For McCain, the fact that Shiites were forming death squads was stark proof that even the majority sect wasn't choosing ballots over bullets. But the senator had no ready solution. The troop-surge strategy he'd been advocating was intended to put down an insurgency, but civil warfare was fast replacing insurgent violence as the major problem. It struck Russ Feingold how, in the previous year's CODEL, McCain and Graham had been obsessing over the Sunni Grand Ayatollah Ali al-Sistani as the supposed puppet master of insurgent violence. Now their focus was Al Qaeda in Iraq leader Abu Musab al-Zarqawi—and, increasingly, Mahdi Army leader Muqtada al-Sadr.
"One of my biggest concerns was how the top people always gave fuzzy answers," says Feingold. "The phrase was 'It's the bad guys.' I would always ask, 'Who are you talking about?' I felt that nobody, be it in the CODEL or the people who were doing the briefings, were focused on: Who is the enemy? That was the problem all along."

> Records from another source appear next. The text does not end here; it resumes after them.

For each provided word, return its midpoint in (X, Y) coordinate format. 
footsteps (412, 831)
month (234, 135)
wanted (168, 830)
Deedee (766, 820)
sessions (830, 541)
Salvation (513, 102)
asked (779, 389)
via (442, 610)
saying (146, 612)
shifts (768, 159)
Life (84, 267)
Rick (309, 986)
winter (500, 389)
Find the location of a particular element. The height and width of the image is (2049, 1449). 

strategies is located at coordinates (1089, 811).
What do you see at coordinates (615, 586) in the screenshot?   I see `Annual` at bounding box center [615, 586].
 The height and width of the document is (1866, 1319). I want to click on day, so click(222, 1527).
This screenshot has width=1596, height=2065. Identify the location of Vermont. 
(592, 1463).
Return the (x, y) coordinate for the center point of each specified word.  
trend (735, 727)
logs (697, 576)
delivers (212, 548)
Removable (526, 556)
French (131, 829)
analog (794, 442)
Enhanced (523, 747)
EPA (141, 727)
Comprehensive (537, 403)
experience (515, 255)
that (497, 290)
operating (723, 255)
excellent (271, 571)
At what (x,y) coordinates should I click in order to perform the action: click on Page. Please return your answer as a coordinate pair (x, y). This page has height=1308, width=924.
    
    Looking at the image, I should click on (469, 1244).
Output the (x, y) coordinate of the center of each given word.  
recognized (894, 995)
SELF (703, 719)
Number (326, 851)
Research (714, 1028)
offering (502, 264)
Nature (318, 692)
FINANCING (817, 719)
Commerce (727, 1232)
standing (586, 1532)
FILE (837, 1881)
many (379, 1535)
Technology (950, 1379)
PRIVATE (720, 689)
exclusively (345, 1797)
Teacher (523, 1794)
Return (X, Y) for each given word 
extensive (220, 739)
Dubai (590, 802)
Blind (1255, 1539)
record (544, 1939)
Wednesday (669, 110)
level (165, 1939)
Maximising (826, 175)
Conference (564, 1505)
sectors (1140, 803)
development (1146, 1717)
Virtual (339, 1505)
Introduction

On the flight out of Iraq, a few members of the delegation sat around a laptop and began composing a briefing paper to give to President Bush. "We had asked a State Department guy what the surrounding Gulf countries were contributing to this war, and it was practically nothing," remembers Huntsman. "We wondered, who's knocking on their doors? That, combined with the disarray in general of the theater of conflict, gave rise to this idea to formally recommend an envoy to the region—in the tradition of Warren Christopher or Jim Baker. We were shouting ideas back and forth. John wanted to wait. He didn't want to preempt anything with a surprise recommendation until he'd first done a briefing with the White House."